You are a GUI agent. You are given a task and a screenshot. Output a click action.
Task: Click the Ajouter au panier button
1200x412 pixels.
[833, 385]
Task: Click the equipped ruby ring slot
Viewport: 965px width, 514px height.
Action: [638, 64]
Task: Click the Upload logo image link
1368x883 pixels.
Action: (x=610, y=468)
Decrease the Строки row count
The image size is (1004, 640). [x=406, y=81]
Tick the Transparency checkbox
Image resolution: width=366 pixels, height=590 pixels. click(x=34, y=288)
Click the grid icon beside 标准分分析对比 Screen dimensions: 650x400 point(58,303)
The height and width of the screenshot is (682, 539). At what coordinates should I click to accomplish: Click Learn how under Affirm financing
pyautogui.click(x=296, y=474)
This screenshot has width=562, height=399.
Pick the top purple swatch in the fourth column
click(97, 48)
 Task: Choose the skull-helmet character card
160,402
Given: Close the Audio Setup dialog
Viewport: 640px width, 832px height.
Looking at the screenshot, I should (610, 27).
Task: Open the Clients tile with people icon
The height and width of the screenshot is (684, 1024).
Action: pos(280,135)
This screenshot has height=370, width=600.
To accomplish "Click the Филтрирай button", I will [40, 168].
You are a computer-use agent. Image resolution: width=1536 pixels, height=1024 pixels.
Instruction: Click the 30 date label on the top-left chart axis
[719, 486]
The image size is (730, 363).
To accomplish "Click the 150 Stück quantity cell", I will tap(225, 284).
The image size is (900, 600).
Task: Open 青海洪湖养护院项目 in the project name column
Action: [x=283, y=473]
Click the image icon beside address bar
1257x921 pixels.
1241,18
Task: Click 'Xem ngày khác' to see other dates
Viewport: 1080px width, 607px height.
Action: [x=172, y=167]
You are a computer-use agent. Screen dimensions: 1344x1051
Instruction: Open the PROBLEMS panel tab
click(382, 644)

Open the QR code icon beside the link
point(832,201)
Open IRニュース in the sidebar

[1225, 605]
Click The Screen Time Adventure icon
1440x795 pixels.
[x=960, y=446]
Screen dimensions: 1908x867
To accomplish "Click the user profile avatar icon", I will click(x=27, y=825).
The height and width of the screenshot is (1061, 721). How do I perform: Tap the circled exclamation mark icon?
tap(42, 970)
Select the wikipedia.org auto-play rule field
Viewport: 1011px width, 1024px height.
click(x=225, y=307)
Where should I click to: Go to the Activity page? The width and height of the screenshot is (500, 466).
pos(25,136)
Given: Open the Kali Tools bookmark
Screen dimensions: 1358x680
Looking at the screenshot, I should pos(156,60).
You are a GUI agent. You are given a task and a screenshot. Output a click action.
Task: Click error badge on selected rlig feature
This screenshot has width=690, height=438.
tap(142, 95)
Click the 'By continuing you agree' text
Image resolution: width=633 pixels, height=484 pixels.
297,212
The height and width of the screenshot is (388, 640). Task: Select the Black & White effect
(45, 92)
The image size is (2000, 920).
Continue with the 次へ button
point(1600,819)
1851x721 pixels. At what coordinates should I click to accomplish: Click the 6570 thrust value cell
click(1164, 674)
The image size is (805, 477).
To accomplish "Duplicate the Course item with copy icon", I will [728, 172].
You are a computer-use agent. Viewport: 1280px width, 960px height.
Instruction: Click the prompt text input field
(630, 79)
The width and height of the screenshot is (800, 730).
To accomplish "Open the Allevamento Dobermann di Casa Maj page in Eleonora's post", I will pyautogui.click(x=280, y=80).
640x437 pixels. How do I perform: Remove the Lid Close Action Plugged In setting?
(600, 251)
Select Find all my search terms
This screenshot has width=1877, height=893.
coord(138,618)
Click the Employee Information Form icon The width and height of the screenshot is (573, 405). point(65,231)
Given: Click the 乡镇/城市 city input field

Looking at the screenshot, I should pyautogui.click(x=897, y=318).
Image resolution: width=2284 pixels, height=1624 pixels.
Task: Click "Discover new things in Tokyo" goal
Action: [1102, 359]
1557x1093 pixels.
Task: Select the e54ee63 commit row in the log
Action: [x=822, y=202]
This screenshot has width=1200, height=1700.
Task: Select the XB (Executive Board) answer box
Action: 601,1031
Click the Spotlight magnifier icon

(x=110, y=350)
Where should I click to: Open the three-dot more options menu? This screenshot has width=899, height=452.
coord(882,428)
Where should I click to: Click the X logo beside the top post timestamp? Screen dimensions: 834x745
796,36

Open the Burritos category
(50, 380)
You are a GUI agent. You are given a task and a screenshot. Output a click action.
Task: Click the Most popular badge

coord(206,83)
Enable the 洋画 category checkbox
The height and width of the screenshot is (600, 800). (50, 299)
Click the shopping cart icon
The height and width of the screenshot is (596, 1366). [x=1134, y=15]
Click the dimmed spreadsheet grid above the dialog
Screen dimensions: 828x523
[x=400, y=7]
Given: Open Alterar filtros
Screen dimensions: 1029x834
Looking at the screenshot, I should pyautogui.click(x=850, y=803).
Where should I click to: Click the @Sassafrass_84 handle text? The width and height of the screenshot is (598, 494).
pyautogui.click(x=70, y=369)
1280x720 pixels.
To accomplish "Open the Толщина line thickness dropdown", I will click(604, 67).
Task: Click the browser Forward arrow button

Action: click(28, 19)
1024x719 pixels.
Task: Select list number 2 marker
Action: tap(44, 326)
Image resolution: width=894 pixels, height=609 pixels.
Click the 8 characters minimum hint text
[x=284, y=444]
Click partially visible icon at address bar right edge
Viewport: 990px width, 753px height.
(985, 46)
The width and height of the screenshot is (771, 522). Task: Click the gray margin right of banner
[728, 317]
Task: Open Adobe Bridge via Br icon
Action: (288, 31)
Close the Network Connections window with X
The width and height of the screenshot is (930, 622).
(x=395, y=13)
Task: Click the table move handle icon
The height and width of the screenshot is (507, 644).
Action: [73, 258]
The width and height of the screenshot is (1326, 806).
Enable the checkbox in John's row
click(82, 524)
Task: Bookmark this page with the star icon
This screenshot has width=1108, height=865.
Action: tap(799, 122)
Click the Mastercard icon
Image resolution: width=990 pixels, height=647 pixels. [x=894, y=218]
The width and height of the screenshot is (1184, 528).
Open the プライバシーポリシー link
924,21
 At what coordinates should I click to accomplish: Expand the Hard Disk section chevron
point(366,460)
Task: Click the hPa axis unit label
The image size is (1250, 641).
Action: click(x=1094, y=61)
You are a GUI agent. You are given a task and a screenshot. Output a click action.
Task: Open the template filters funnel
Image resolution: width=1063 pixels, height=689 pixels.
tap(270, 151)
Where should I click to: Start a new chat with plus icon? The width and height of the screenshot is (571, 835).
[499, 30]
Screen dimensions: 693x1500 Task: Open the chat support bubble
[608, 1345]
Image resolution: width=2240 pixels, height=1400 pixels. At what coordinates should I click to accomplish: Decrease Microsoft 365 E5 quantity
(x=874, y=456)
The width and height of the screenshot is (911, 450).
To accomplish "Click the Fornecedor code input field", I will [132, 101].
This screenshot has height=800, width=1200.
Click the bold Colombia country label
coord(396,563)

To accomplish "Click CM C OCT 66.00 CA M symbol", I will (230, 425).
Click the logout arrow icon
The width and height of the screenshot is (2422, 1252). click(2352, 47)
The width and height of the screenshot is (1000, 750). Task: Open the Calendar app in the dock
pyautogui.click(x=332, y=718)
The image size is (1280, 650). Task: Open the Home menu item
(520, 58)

────────────────────────────────────────

» **Work to be completed**:
By examining the material line by line, establish how many lines contain "grid" and give only that number.

» **Task answer**:
2